• Process Ghosting exploits the delay between process creation and thread notification, enabling pre‑scan tampering. • Attack writes malware to disk, deletes it, yet execution continues as if file existed. • Unlike Process Doppelgänging, it avoids code injection, hollowing, or TxF, using native Windows APIs. • Security vendors rely on PsSetCreateProcessNotifyRoutineEx callbacks, which trigger on first thread creation, not process start. • The technique creates a window where anti‑malware scanners miss the malicious image before execution. • Defenders should monitor early thread creation events and validate executable integrity before execution.
Article Summaries:
- Process Ghosting: a new executable image tampering technique
Security researchers have identified “Process Ghosting,” a Windows attack that exploits the gap between a process’s creation and the notification callbacks (PsSetCreateProcessNotifyRoutineEx) that security products rely on.

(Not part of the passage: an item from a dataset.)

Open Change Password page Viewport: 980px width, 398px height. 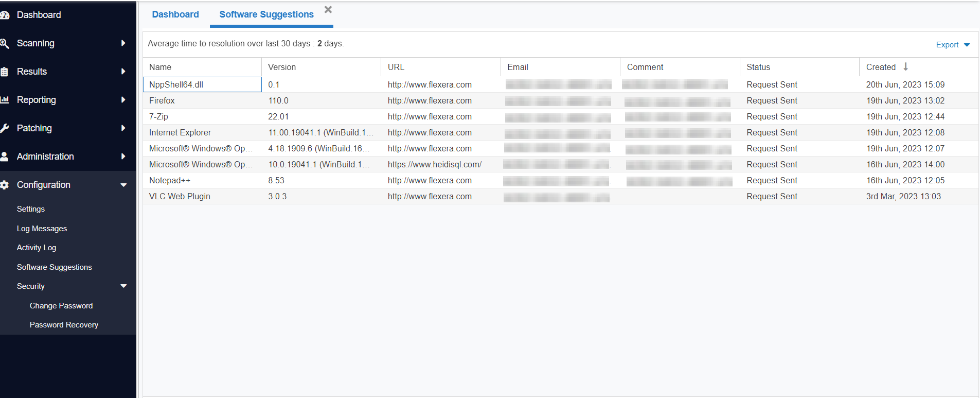(x=61, y=306)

Unlike Process Doppelgänging or Herpaderping, this method does not use code injection, process hollowing, or Transactional NTFS. Instead, an attacker writes malware to disk, modifies the executable’s image section in memory, then deletes the file on disk. The process continues to run the deleted code as if it were a legitimate file, evading scans and deletion. The technique highlights a critical window in the Windows process‑launch pipeline that defenders must address.